### Exercise requirements
In the entries below, find the line with "Click the London" and print exactly every line from there up to and including the line with "You are a computer-use agent. Screen", with no other lines.

### Records provided
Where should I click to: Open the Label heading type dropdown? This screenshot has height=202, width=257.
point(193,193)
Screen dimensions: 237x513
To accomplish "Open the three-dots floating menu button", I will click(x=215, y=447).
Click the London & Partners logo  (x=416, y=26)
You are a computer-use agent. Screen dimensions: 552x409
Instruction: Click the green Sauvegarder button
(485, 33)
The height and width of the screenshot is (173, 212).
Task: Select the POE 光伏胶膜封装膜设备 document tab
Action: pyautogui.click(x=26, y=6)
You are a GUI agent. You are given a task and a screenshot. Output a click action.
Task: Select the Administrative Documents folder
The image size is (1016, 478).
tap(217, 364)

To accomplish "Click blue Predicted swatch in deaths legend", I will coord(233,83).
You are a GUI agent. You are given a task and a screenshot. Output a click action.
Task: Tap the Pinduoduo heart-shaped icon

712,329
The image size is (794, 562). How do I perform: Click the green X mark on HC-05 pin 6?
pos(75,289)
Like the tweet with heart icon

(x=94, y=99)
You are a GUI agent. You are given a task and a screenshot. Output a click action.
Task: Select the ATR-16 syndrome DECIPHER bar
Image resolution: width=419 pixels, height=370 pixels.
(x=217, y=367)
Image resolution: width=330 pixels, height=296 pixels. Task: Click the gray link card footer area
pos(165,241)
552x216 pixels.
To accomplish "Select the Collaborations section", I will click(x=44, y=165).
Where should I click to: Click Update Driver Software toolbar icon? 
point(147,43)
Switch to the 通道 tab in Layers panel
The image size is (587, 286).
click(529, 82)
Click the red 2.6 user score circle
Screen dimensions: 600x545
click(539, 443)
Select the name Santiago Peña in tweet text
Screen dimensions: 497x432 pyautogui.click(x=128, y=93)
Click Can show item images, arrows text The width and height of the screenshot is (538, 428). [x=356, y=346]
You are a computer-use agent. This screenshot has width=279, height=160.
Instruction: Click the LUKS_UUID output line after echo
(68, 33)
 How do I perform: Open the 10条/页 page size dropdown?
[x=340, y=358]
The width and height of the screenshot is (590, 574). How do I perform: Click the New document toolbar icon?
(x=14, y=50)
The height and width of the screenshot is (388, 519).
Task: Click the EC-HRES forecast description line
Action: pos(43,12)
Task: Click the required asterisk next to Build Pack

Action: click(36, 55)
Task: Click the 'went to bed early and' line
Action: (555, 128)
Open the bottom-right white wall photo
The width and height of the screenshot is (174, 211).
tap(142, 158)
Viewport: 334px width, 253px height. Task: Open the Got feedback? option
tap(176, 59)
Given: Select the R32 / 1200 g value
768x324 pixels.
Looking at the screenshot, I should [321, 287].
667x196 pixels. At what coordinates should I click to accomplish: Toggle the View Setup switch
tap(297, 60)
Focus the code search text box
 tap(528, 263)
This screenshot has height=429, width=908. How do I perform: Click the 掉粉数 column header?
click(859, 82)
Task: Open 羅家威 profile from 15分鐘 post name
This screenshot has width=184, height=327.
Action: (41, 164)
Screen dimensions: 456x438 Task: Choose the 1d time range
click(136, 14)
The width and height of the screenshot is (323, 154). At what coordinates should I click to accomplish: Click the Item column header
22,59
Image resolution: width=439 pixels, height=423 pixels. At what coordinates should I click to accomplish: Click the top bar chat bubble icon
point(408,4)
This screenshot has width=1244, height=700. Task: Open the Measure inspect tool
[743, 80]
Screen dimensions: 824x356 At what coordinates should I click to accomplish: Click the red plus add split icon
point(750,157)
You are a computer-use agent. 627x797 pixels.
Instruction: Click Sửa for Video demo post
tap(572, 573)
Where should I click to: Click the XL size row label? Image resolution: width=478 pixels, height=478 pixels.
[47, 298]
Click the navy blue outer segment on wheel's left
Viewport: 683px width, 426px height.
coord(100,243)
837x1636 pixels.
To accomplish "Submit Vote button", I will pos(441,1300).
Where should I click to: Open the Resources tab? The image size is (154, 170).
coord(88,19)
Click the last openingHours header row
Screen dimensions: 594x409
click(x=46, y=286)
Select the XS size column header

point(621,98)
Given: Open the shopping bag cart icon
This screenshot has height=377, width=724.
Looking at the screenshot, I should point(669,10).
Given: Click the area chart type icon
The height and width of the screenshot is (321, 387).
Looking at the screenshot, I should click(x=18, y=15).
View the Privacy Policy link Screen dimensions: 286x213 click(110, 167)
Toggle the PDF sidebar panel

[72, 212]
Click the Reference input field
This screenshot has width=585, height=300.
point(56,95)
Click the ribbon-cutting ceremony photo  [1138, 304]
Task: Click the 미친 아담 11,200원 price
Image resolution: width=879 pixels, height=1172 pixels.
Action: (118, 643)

### Final answer
Click the London & Partners logo  (x=416, y=26)
You are a computer-use agent. Screen dimensions: 552x409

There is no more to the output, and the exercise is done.